### GIVEN TEXT

Last updated: 19 March 2026

The Maths and English Requirement in Apprenticeships

The maths and English requirement in English apprenticeships is longstanding. Before an apprentice can be signed off for gateway and proceed to End-Point Assessment (EPA), they must demonstrate an appropriate level of competence in both literacy and numeracy. The rationale is straightforward: occupational competence cannot be assessed in isolation from the underpinning communication and numeracy skills that every job role requires.

The requirement operates on a two-tier structure. All apprentices who do not already hold a prior Level 2 qualification in maths and English must, as a minimum, be working towards those qualifications during their programme. For most apprenticeship standards at Level 3 and above, the requirement goes further: the apprentice must achieve Level 2 Functional Skills (or equivalent) as a gateway condition before EPA can take place.

The qualification pathways are:

  • Functional Skills Level 2 — the primary route for learners without prior qualifications. Assessed by an approved Awarding Organisation (City & Guilds, Pearson, AQA, NCFE, and others). Covers reading, writing, and speaking, listening and communicating for English; and a range of applied numeracy skills for maths.
  • Functional Skills Level 1 — a stepping stone, not a gateway qualification for most Level 3+ standards. Learners who begin at Entry Level or Level 1 must progress to Level 2 before gateway, unless the standard specifies otherwise or an exemption applies.
  • GCSE equivalence — GCSE English Language at grade 4 (previously grade C) or above, and GCSE Mathematics at grade 4 or above, are the most common prior qualifications that satisfy the Level 2 requirement. A-levels in English or Mathematics (any pass grade) also qualify.

The requirement applies separately for maths and for English. A learner who holds a GCSE in Mathematics at grade 5 but has no English qualification must still achieve Functional Skills Level 2 in English before gateway, and vice versa.

What Changed for 2025/26

The 2025/26 ESFA apprenticeship funding rules introduced a more explicit framework around who must achieve functional skills versus who must only work towards them. Providers should read the current year’s funding rules document in full for their specific standards, but the key policy directions are as follows.

Dataset records

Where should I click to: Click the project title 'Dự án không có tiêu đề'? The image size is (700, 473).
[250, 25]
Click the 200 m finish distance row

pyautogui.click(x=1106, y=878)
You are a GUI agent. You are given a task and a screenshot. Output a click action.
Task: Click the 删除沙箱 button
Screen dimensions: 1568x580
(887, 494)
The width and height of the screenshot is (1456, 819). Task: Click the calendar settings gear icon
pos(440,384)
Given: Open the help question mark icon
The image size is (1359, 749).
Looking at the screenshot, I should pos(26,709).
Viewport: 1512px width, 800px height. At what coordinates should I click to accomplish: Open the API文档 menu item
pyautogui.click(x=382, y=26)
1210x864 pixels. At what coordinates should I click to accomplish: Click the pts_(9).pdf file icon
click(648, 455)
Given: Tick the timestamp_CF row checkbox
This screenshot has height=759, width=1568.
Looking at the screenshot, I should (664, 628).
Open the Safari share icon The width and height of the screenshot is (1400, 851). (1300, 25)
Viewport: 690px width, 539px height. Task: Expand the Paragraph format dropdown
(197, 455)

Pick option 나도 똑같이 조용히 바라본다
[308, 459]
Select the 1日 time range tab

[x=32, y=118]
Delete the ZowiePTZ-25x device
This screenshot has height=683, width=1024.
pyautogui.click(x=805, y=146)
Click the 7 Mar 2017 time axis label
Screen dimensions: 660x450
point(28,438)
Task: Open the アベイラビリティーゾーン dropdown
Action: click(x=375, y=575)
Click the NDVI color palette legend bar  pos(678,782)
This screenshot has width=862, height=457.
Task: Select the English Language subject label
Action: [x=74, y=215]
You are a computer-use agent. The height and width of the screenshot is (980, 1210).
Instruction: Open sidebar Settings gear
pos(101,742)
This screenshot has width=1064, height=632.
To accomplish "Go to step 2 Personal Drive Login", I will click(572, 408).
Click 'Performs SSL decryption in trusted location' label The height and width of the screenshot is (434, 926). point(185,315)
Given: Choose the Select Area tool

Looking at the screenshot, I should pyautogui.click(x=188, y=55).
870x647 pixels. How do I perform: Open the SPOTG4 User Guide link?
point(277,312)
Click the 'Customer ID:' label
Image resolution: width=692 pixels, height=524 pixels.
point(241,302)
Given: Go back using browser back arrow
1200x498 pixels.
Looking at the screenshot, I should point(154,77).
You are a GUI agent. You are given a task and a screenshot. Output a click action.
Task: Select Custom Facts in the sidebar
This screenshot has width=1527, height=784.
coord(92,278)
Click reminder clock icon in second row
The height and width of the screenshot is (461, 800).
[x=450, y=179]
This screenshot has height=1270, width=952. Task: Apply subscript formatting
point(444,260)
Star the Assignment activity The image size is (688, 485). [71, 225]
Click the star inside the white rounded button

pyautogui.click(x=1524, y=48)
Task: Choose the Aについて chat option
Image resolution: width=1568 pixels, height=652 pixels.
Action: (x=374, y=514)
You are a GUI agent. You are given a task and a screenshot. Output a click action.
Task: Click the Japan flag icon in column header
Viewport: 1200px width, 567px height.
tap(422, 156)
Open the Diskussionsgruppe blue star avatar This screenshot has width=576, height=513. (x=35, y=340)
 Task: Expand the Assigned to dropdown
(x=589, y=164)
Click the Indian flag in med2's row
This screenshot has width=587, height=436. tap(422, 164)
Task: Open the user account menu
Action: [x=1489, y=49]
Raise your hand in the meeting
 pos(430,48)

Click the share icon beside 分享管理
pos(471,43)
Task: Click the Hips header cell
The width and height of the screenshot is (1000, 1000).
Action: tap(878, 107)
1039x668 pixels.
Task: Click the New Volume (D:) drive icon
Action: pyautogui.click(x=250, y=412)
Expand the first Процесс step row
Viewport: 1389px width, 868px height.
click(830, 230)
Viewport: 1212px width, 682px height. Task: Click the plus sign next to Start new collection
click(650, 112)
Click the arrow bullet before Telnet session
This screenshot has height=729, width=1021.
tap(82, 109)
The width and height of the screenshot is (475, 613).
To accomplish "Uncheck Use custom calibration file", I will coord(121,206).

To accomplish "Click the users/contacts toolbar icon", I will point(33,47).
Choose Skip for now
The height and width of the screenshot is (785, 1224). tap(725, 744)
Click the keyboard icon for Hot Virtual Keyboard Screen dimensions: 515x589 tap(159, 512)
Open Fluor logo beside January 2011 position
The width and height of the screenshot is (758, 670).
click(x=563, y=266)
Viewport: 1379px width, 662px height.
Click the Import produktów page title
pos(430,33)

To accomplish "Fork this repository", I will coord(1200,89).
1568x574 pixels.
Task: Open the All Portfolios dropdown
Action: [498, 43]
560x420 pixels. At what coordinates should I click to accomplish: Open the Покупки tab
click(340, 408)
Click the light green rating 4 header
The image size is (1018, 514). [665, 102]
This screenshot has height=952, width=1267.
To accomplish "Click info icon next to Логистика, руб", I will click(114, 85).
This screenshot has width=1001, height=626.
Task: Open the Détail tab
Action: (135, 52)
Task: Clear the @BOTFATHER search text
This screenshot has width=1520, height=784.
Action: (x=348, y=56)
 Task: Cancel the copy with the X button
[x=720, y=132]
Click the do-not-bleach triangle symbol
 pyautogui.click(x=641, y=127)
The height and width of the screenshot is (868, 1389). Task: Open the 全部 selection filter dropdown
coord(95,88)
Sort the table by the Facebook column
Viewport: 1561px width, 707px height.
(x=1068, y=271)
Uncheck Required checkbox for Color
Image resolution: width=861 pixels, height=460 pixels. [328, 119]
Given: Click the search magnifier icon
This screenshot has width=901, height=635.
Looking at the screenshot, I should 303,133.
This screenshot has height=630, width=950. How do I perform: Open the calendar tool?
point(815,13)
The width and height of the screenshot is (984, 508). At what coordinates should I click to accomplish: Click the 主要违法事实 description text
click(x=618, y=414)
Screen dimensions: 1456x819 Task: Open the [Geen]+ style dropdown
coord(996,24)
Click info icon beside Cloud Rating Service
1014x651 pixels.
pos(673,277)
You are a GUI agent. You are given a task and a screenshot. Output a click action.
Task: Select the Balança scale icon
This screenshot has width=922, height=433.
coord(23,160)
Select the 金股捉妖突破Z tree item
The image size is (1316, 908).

### TASKS
• 1. List every Awarding Organisation that the text on the maths and English requirement names as an approved assessor of Functional Skills.
• 2. Continue the text on the maths and English requirement, picking up after its final sentence.

### EXERCISE RESULTS
• 1. City & Guilds, Pearson, AQA, NCFE

• 2.
Clearer distinction between ‘achieve’ and ‘work towards’. For Level 3 and above apprenticeship standards, the default position remains that achievement of Level 2 in maths and English is a gateway condition. However, the 2025/26 rules formalised the circumstances in which a learner may proceed to gateway having only worked towards (rather than achieved) Level 2, particularly for learners with specific learning difficulties or disabilities (SpLD) where achievement is not a reasonable expectation within the programme timeline.

Level 2 standard exceptions. For apprenticeship standards at Level 2, the requirement has always been to work towards English and maths at Level 1, not Level 2. This remains unchanged. However, the 2025/26 rules clarified the evidencing requirements around what ‘working towards’ must demonstrate — enrolment alone is insufficient; providers must show active engagement and progress.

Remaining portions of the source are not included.